◆ STATED GOAL ◆
Gather every line in the rows below that contains the word "text" and copy each of those lines in full.

* START *

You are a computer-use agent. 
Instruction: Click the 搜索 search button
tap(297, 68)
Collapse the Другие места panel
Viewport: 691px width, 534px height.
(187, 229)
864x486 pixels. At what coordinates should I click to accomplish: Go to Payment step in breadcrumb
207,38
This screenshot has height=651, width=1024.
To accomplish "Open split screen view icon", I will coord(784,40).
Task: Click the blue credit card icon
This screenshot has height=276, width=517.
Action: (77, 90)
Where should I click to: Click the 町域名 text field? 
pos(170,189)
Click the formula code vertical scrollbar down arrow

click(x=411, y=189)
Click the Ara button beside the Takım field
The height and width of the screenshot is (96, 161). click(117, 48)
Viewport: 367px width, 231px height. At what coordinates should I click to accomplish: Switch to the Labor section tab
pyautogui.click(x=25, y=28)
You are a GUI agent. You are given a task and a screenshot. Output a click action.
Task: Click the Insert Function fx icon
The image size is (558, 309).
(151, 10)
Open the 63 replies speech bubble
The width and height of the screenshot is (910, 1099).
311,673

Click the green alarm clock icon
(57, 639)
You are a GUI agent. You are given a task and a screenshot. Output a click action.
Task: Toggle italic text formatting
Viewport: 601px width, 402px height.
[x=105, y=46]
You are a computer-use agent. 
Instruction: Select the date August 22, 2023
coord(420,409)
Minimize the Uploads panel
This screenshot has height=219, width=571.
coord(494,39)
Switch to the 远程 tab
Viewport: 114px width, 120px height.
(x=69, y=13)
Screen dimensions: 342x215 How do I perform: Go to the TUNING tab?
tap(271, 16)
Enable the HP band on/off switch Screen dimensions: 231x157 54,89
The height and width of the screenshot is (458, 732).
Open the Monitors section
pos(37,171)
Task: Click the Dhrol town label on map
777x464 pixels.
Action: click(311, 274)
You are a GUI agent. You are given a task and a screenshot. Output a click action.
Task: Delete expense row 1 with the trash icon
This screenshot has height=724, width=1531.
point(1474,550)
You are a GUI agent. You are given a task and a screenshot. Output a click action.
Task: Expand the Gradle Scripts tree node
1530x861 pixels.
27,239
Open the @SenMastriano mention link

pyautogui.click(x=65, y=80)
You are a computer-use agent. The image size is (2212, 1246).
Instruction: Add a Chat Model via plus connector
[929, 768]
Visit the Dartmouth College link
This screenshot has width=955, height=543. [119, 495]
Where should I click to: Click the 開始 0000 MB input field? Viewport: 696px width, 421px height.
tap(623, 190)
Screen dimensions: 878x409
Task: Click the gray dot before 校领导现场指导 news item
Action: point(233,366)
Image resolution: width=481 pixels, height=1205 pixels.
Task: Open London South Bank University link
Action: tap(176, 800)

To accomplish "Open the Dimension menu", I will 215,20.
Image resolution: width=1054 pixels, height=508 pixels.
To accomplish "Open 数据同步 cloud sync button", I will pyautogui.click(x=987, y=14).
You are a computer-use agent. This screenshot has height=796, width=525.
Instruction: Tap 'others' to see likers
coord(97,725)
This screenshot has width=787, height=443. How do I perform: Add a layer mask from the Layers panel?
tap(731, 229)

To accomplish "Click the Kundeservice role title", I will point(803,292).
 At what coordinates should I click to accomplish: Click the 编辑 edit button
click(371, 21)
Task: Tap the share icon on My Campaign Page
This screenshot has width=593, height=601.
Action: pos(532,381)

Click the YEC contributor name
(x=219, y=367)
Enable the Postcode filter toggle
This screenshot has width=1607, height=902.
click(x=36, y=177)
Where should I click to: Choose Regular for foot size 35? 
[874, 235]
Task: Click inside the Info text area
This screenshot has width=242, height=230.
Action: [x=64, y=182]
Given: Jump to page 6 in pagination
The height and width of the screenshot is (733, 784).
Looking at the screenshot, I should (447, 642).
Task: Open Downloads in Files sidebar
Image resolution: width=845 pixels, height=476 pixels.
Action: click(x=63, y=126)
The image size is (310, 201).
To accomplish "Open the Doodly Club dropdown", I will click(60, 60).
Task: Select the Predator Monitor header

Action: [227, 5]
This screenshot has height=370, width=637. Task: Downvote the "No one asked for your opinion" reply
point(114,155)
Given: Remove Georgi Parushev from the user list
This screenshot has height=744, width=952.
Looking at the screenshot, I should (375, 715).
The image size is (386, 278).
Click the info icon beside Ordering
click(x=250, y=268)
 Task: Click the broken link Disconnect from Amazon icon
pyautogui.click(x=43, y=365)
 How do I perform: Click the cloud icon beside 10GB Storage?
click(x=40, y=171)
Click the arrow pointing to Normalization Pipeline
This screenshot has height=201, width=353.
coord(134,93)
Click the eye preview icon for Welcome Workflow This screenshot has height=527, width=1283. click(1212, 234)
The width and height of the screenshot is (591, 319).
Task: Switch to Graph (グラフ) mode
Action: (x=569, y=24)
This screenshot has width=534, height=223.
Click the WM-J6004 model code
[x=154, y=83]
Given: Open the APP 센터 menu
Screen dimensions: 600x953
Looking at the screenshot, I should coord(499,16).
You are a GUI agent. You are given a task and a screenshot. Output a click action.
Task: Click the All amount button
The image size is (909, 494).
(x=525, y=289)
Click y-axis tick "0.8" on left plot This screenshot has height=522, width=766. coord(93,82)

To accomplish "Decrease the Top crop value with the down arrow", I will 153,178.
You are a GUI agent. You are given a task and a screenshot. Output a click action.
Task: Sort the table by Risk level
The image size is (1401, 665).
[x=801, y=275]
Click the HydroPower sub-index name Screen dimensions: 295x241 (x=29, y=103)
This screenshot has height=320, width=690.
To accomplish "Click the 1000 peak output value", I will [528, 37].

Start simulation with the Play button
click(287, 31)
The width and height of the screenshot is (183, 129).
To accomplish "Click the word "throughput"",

* END *

◆ EXERCISE RESULT ◆
Where should I click to: Click the 町域名 text field? 
Task: Toggle italic text formatting
Task: Click inside the Info text area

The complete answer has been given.